しかし私はその9万トンの大部分は地震や水素爆発で割れた地下室の壁から地中へ漏れ出していると推測しています。理由は簡単です。炉心へ毎日、毎日、500トン前後の水を注水していながら地下室の水位が一向に上がったという発表が無いからです。あれだけ酷い地震と水素爆発が起きて建屋が吹き飛んだのに、地下室だけ割れ目も出来ず完全なまま残ったと考えるのは大間違いです。
さてここで幸運な現象が起きているのです。
強い放射能を持った多量の汚染水が地中へ沁み込んでいるのです。すると土壌が放射性微粉末を吸着して浄化してしまうのです。ですから地下水になった時にはかなり綺麗な水になっています。そして、その地下水が海へと流れ出ていると考えられます。海は意外にもあまり汚染されないのです。

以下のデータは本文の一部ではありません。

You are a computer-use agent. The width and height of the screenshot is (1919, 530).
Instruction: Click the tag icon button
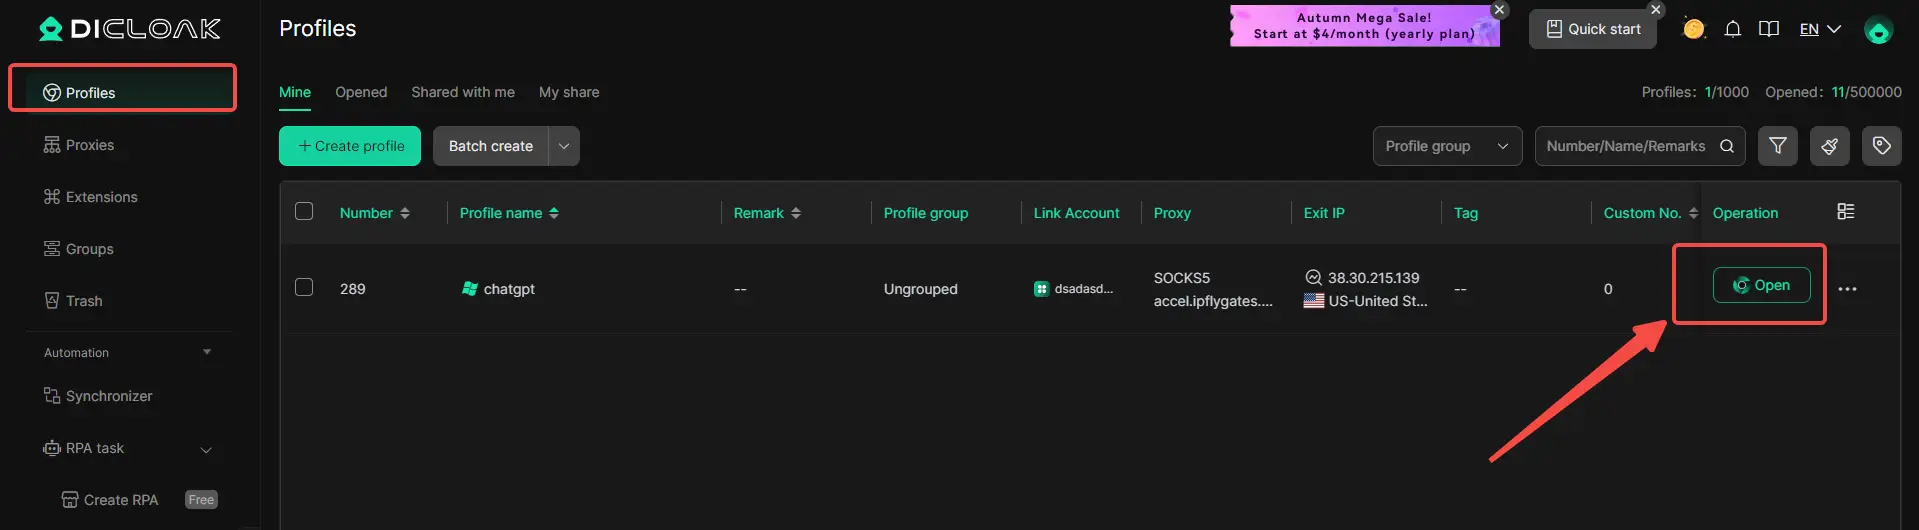[1881, 146]
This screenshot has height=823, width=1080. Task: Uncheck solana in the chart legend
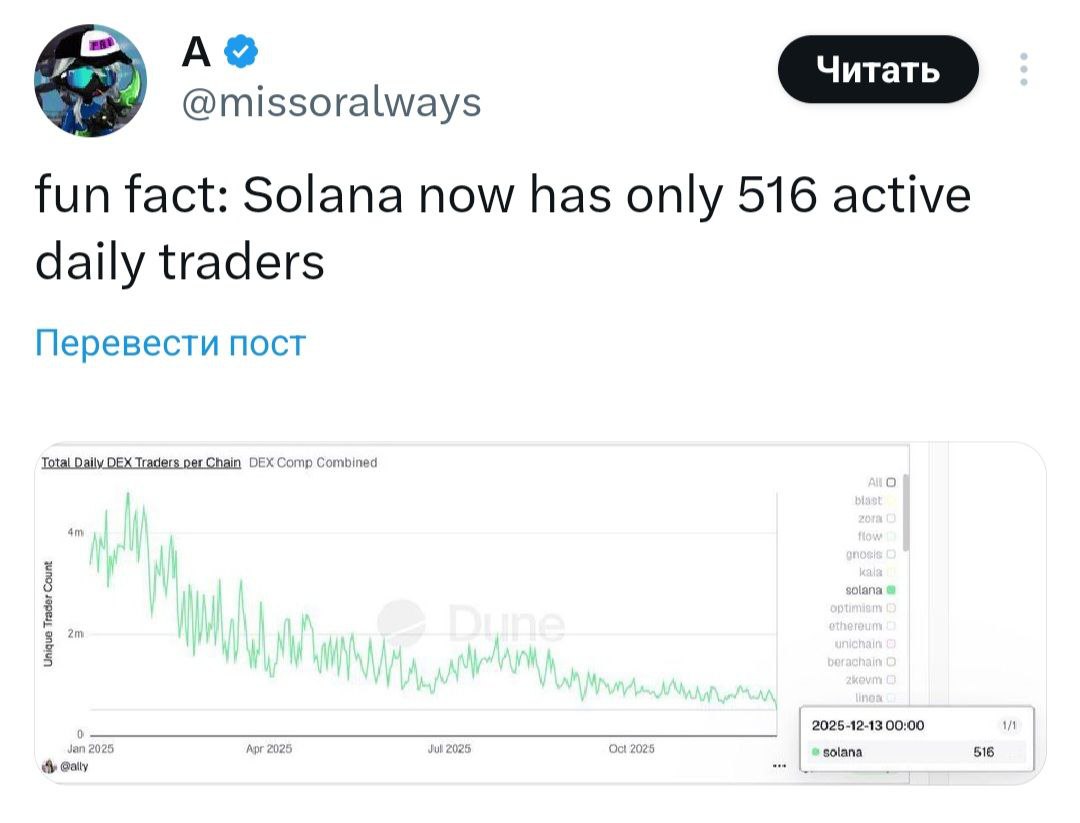click(893, 590)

従って推測の結論を言えば、炉心からの大部分の放射性微粉末は原発の敷地の下の土壌の中に蓄積されているのです。今後もこの現象が続き、蓄積量は増加しますが、海の汚染は意外に少ないと思います。
(3)炉心への注水によって出来た水蒸気は、現在でも建屋の外へ白い煙のように放出されています。この蒸気には放射能を持った微粒子が含まれています。しかし炉心の温度が少しずつ下がっているので放射能を持った微粒子の放出量は減少の傾向にあります。

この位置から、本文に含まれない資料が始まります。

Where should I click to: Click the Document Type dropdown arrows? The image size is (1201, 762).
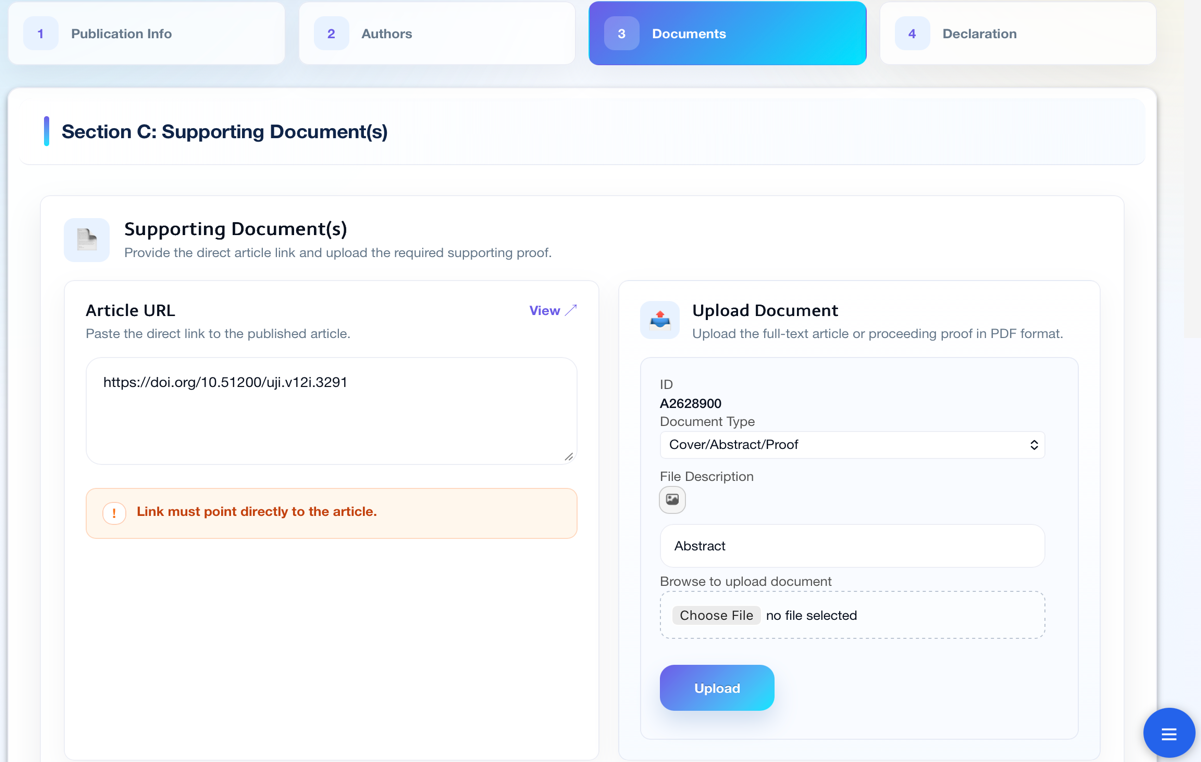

この微粒子の行き先は、毎日、毎日、風向きが変わりますので、原発の周囲に満遍なく降り注ぎます。そして自然現象の法則通り原発に近ければ、近いほど降り注ぐ量が多くなります。
ですから半径20km以内は強制避難地域に指定されています。
以上のように考えて見ると将来起きるであろう放射能の問題もかなり明確に予測出来ます。
(1)飯館村と浪江町の一部の農地の表面にかなり強い放射性物質が堆積しているので、それを除去する大規模な作業が必要になっています。
(2)原発の汚染水を汲み上げて、浄化・冷却し、また炉心へ戻すという循環型冷却システムを一日でも早く完成して、これ以上汚染水が地中へ沁み出さないようにする必要があります。
(3)原子炉建屋を丈夫な合成樹脂の幕で覆い、放射性微粒子を持った水蒸気は大気中へ放散されないようにしなければなりません。
上記の(1)、(2)、(3)の工事は強い放射線のある原発敷地での作業であり、決して容易な作業ではないのです。
東京電力と関連会社の一層の努力を祈ります。そして作業に従事する人々の健康を心からお祈りいたします。